— Start of Materials provided —

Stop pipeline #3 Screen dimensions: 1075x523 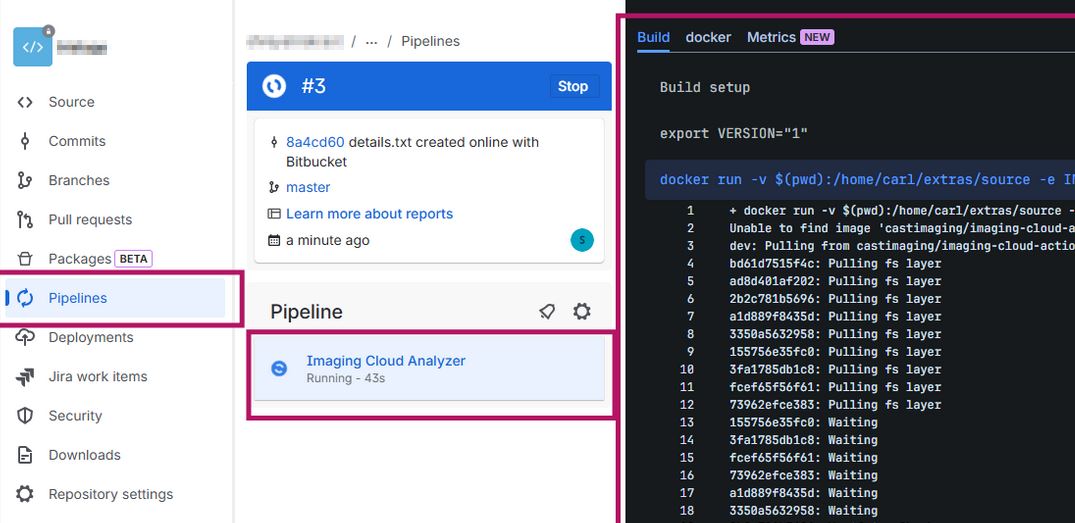[572, 86]
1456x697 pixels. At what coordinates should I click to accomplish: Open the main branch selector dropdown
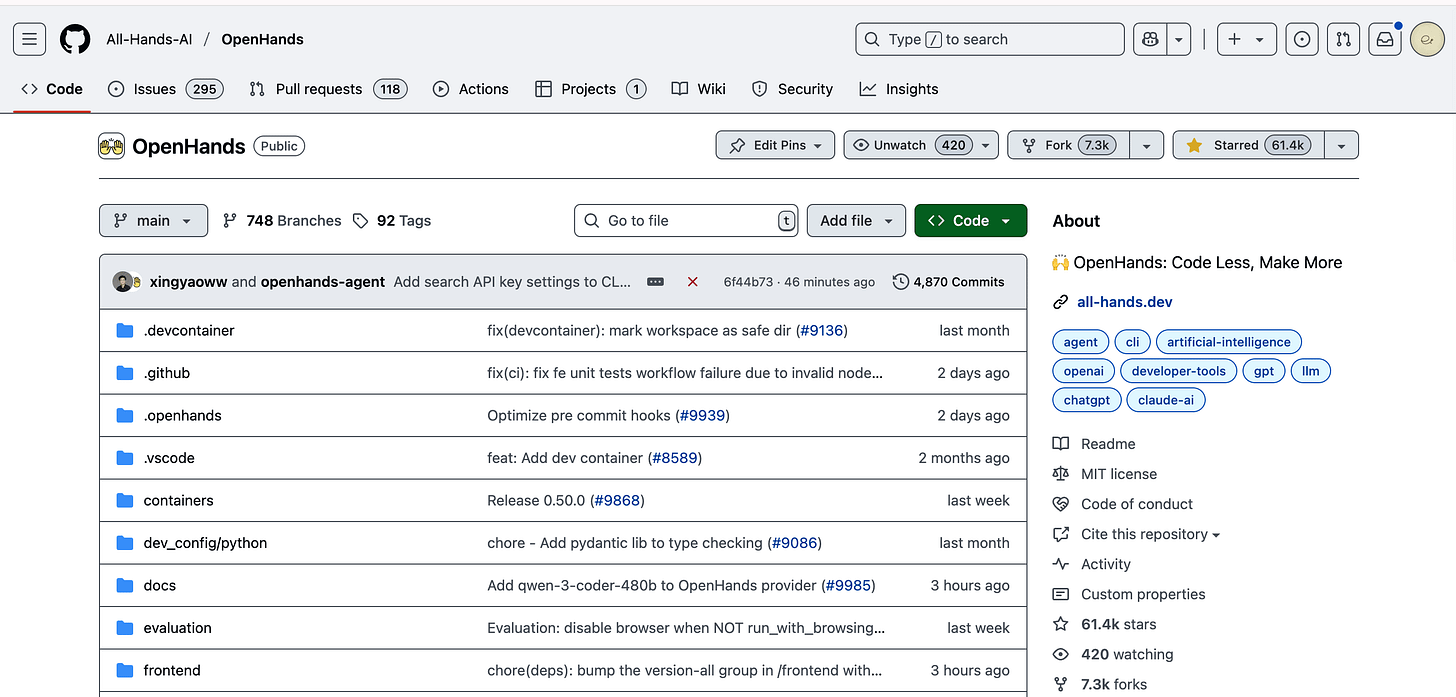click(153, 220)
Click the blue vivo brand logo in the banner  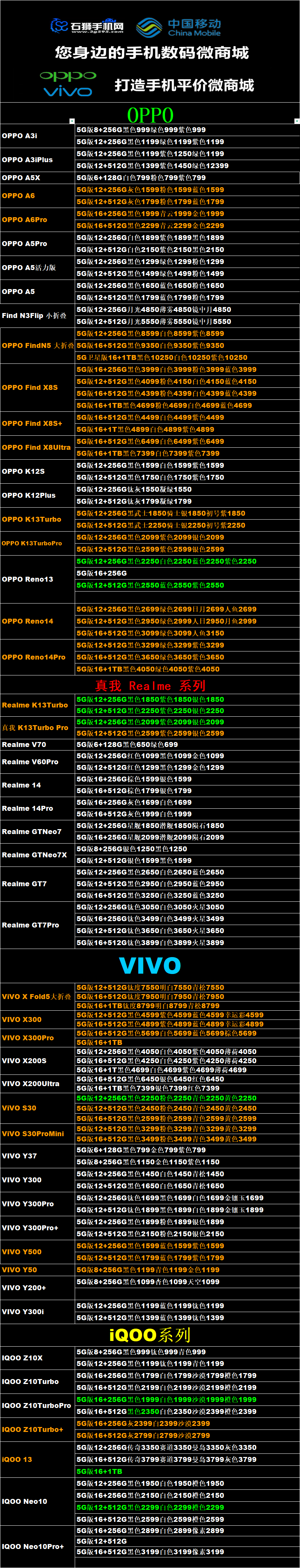click(x=68, y=91)
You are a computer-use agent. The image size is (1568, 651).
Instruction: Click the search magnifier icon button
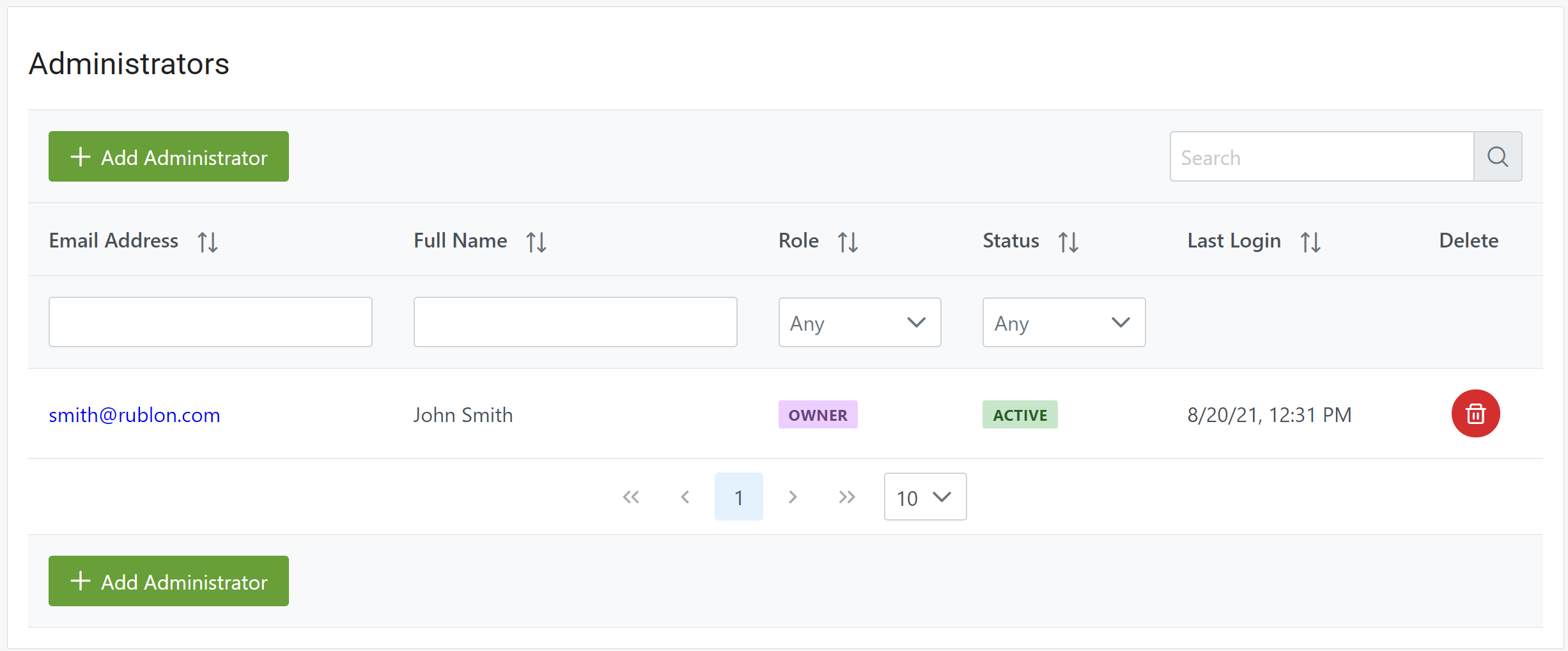point(1497,157)
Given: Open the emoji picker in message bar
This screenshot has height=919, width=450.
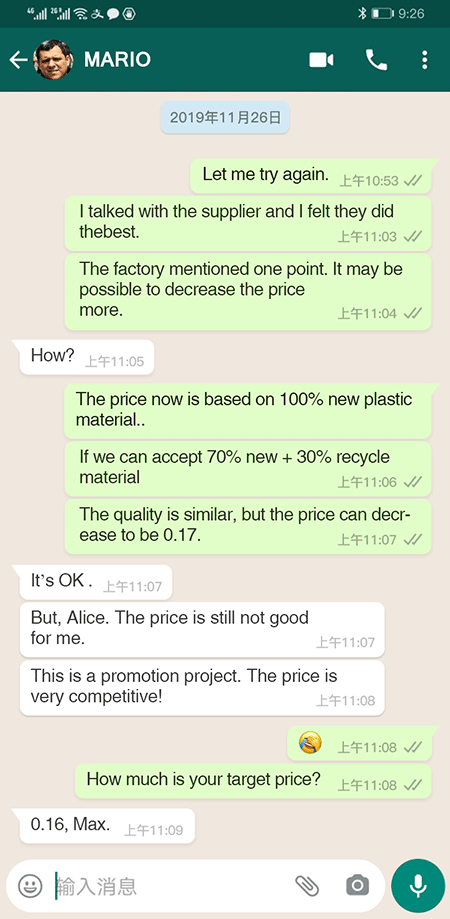Looking at the screenshot, I should pyautogui.click(x=30, y=886).
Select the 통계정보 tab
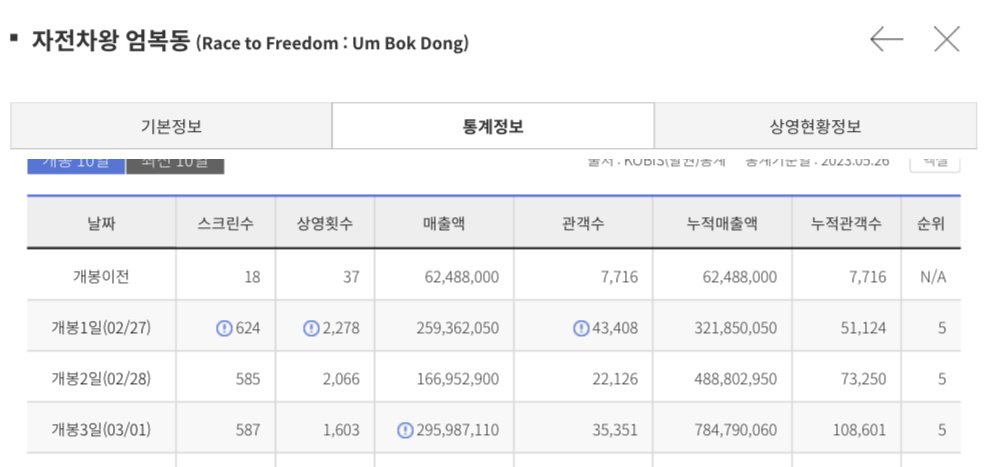The width and height of the screenshot is (998, 467). pos(493,126)
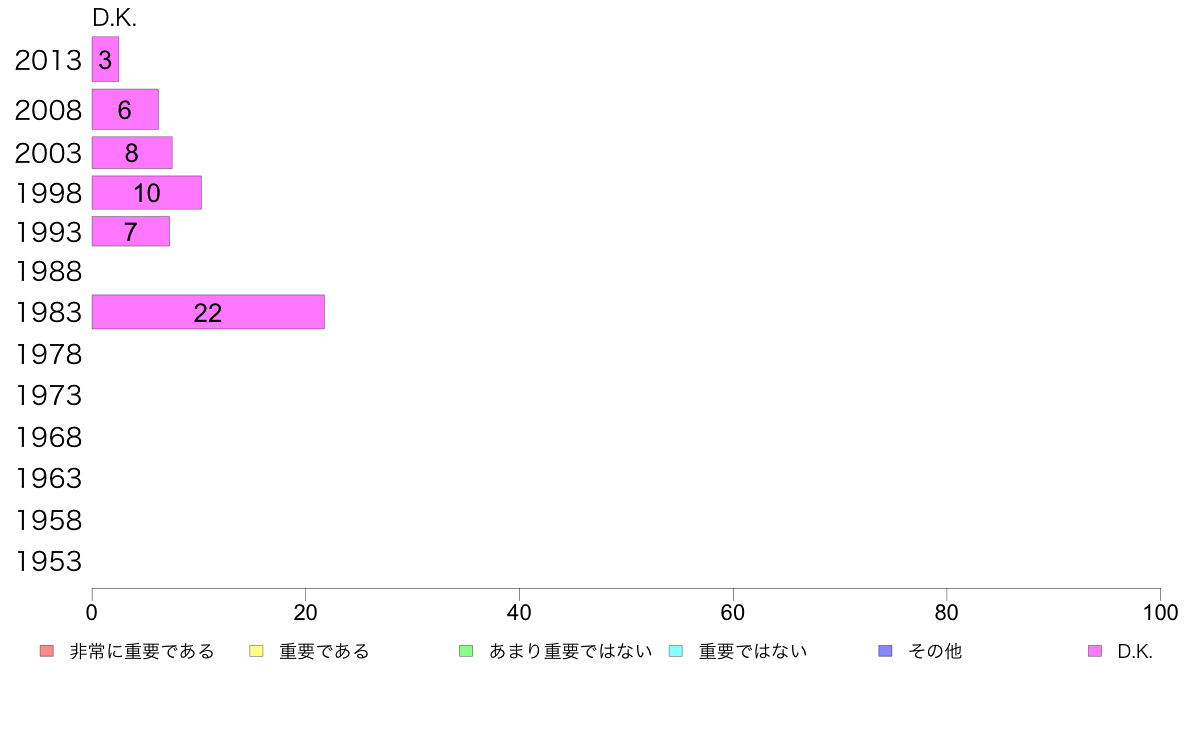Click the 非常に重要である legend text
This screenshot has height=736, width=1188.
[x=142, y=651]
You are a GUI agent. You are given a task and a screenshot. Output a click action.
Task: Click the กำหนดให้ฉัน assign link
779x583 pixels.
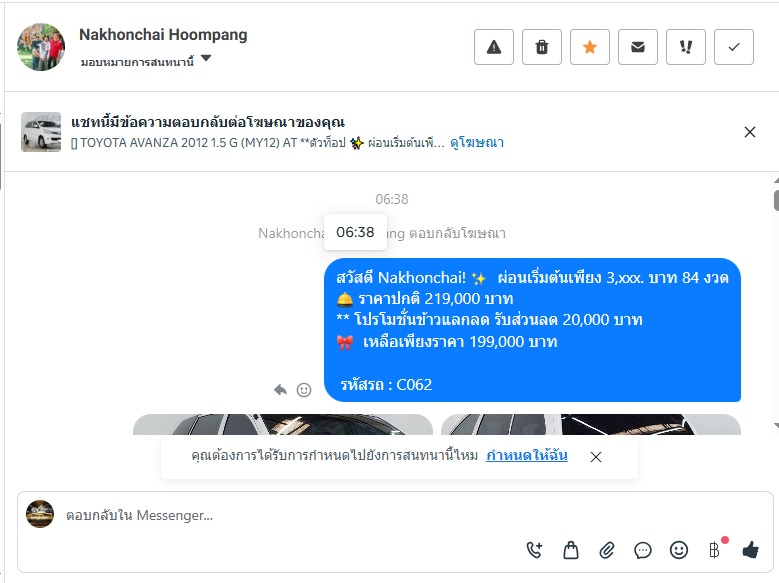[x=527, y=455]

— End of Materials provided —

**Prompt:** Extract verbatim the lines of the listing from the line containing "Select the 통계정보 tab" down to the end of the listing, with both ends included. Leave the pictures out of the answer.

**Correct response:**
Select the 통계정보 tab
The width and height of the screenshot is (998, 467). pos(493,126)
Click the 非常に重要である legend text
This screenshot has height=736, width=1188.
[x=142, y=651]
You are a GUI agent. You are given a task and a screenshot. Output a click action.
Task: Click the กำหนดให้ฉัน assign link
779x583 pixels.
[x=527, y=455]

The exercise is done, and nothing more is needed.